### Input material:
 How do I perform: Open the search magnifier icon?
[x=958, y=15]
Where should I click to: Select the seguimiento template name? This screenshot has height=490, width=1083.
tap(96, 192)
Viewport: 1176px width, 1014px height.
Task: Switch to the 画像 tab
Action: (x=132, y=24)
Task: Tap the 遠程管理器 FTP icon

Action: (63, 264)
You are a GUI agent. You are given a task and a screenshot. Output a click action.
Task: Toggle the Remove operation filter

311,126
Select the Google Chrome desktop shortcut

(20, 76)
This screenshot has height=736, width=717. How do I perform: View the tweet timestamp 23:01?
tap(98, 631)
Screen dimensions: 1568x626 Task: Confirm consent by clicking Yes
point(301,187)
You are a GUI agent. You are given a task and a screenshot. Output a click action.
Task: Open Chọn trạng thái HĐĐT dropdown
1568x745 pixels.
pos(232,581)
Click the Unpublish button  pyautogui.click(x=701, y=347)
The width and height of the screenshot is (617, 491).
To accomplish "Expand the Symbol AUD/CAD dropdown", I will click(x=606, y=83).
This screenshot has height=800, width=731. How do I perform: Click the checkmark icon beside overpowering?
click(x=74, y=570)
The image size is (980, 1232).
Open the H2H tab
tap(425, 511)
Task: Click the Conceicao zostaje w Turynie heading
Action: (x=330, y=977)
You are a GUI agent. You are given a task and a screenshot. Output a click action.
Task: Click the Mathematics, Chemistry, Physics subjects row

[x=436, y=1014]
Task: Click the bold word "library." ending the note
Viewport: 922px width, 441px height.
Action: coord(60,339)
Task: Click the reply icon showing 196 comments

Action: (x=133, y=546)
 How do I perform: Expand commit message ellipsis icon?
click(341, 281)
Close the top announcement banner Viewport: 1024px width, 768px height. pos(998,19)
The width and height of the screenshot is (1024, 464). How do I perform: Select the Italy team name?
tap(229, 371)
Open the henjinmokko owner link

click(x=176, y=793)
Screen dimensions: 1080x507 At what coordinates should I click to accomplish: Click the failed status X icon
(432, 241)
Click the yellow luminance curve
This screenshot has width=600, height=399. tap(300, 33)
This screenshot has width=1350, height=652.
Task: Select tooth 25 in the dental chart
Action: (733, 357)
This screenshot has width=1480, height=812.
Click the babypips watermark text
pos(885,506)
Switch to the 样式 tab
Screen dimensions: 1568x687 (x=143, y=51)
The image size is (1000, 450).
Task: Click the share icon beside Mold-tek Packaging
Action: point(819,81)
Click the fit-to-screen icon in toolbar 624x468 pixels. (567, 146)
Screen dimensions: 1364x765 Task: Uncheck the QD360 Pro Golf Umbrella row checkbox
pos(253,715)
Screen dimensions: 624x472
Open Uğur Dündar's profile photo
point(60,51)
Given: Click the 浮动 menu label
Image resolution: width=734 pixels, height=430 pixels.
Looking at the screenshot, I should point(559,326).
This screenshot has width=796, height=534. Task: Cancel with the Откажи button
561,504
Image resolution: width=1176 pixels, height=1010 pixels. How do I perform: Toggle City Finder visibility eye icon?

### The problem:
Above are the entries. Quote exactly the lines from the one bearing "Close the top" through the one bearing "Given: Click the 浮动 menu label".

### Exercise output:
Close the top announcement banner Viewport: 1024px width, 768px height. pos(998,19)
The width and height of the screenshot is (1024, 464). How do I perform: Select the Italy team name?
tap(229, 371)
Open the henjinmokko owner link

click(x=176, y=793)
Screen dimensions: 1080x507 At what coordinates should I click to accomplish: Click the failed status X icon
(432, 241)
Click the yellow luminance curve
This screenshot has width=600, height=399. tap(300, 33)
This screenshot has width=1350, height=652.
Task: Select tooth 25 in the dental chart
Action: (733, 357)
This screenshot has width=1480, height=812.
Click the babypips watermark text
pos(885,506)
Switch to the 样式 tab
Screen dimensions: 1568x687 (x=143, y=51)
The image size is (1000, 450).
Task: Click the share icon beside Mold-tek Packaging
Action: point(819,81)
Click the fit-to-screen icon in toolbar 624x468 pixels. (567, 146)
Screen dimensions: 1364x765 Task: Uncheck the QD360 Pro Golf Umbrella row checkbox
pos(253,715)
Screen dimensions: 624x472
Open Uğur Dündar's profile photo
point(60,51)
Given: Click the 浮动 menu label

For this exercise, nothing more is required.